Updated: July 5, 2018 10:06:36 am
The judgment of the constitutional bench has been greeted with general approval by all political parties and with great euphoria by the Aam Admi Party (AAP). What emanates from three separate judgments delivered by the Chief Justice of the Supreme Court and his two brother judges is, first, a veritable history of the administration of Delhi. The labyrinthine route that was traversed over several decades of administering the Capital has been captured in copious detail. It is hoped that it would bring some sobriety into the grandstanding by a host of actors.
The Supreme Court’s Wednesday verdict has made three very important deviations from the Delhi High Court judgment of August 2016. It has dispelled the idea that the elected government has to wait to implement its decisions until the lieutenant governor (LG) acquiesces. More specifically, the advice given by the council of ministers is binding on the LG. But only as long as the LG does not exercise his constitutional power to differ and refer the matter to the President for a decision. Although it has been emphasised that this power is not to be exercised mechanically, anything that has sensitivity or can cast a financial burden which is beyond the government’s capacity or cause political problems with the Centre or other states will fall in this area. This actually covers a lot of area.
What does all this mean for Delhi’s citizens? First, as long as every decision has been taken within the ambit of the Transaction of Business Rules 1993 ,which mandates informing the LG of decisions taken by the council of ministers or even by an individual minister, implementation of decisions can start without awaiting approvals. But the Rules also have two important sub-chapters which refer to examination and concurrence by the finance and the law departments. This means a host of proposals can be called to question. Just a note of dissent given by the departmental secretary will give a handle to the LG to differ and withhold further action.
That there ought to be discussion, dialogue and a genuine effort to solve problems is inbuilt in the rules, and has been reiterated strongly by the three judgments.

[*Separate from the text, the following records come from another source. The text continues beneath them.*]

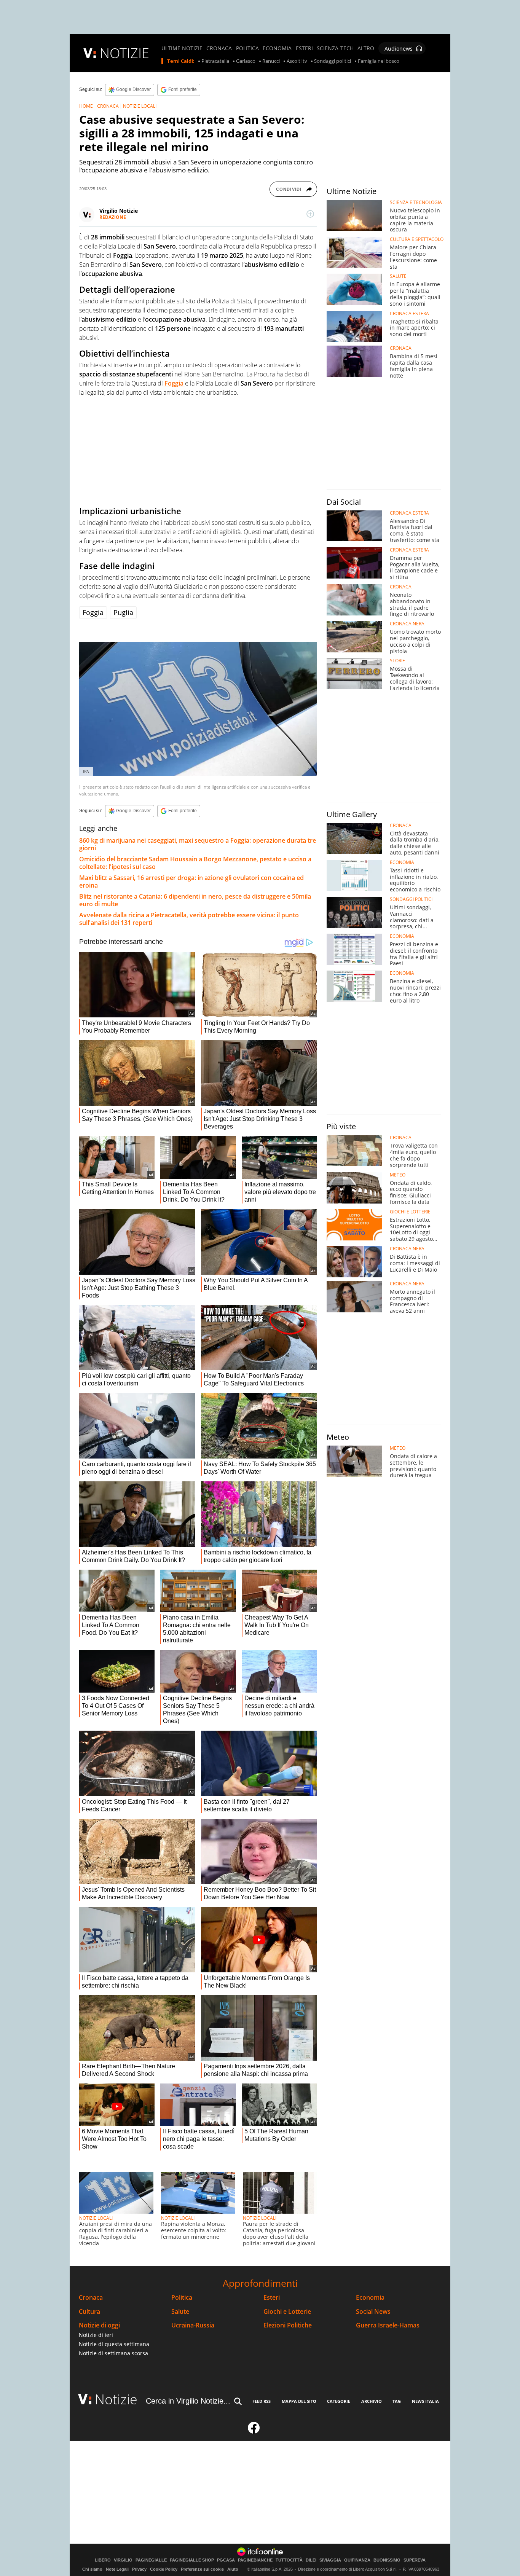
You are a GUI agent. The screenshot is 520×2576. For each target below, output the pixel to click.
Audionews (398, 48)
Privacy (139, 2569)
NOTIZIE (124, 53)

For example, embargoes on vehicles converging on Delhi’s roads or placing restrictions on hospitals or educational institutions by the council of ministers would have implications for the governance of the Capital — it belongs to the whole country. So, restrictions cannot be imposed without the LG having had an opportunity to discuss the pros and cons and return the matter for reconsideration. In Delhi’s case, the LG can differ, ask for reconsideration and make a reference to the Centre. Till a decision comes, the LG’s orders would prevail. So, it is not all plain sailing.
Under the Transaction of Business Rules, consultation with the finance and law departments is mandatory and the chief secretary — the secretary of the cabinet — has to ensure that the cabinet note has followed the process very elaborately spelt out in the 1993 rules. These have been alluded to by the apex court at numerous places in the judgments. In other words, getting advisers and consultants to prepare cabinet notes and clearing them with a simple nod will not work. Haranguing officers and imputing motives to them will not result in either compliance or implementation. At the end of the day, the proof of the pudding will be in the delivery of promised services — not in a display of strongman tactics to impress constituencies.
On the face of it, it may seem as though the Delhi government will now have the authority to make laws on all subjects, excluding those which fall directly under the LG’s authority. But that is actually not so. For instance, the Jan Lokpal Bill and the mohalla committee strategy. Both have been points of confrontation, resulting even in the resignation of the chief minister in his first term. Nothing has changed with all the judgments of the Supreme Court. The apex court has reiterated that any law which is repugnant to a law made by Parliament cannot be passed by the legislative assembly. And indeed these bills or concepts would even now run into repugnancy issues and will be negated as Parliament’s laws do not envisage such deviations being made to the existing central acts.
If the spirit of the judgments is to be read, all postings and transfers of officers should return to as it was in the Sheila Dikshit era, with only the postings of principal secretaries needing the acquiescence of the LG because that makes for better management with the Centre which controls the cadre. However the selection and posting of the chief secretary, the home secretary and secretary lands needs the specific approval of the LG as per the Transaction of Business Rules, which have now been accorded a new sanctity.
The judges have explained that the administrator as per rules has to be apprised of each decision taken by a minister or council of ministers and difference of opinion must meet the standards of constitutional trust and morality, the principle of collaborative federalism and constitutional balance. “The element of trust is an imperative between constitutional functionaries” so that their governments “can work in accordance with constitutional norms”.
Last but not least it is curtains for the idea of statehood. As long as Delhi is the national capital, it is everyone’s capital and the voice of non-Delhi citizens have to be heard through the central government acting on the decisions of Parliament. AAP’s hopes were misplaced and should not be resurrected afresh.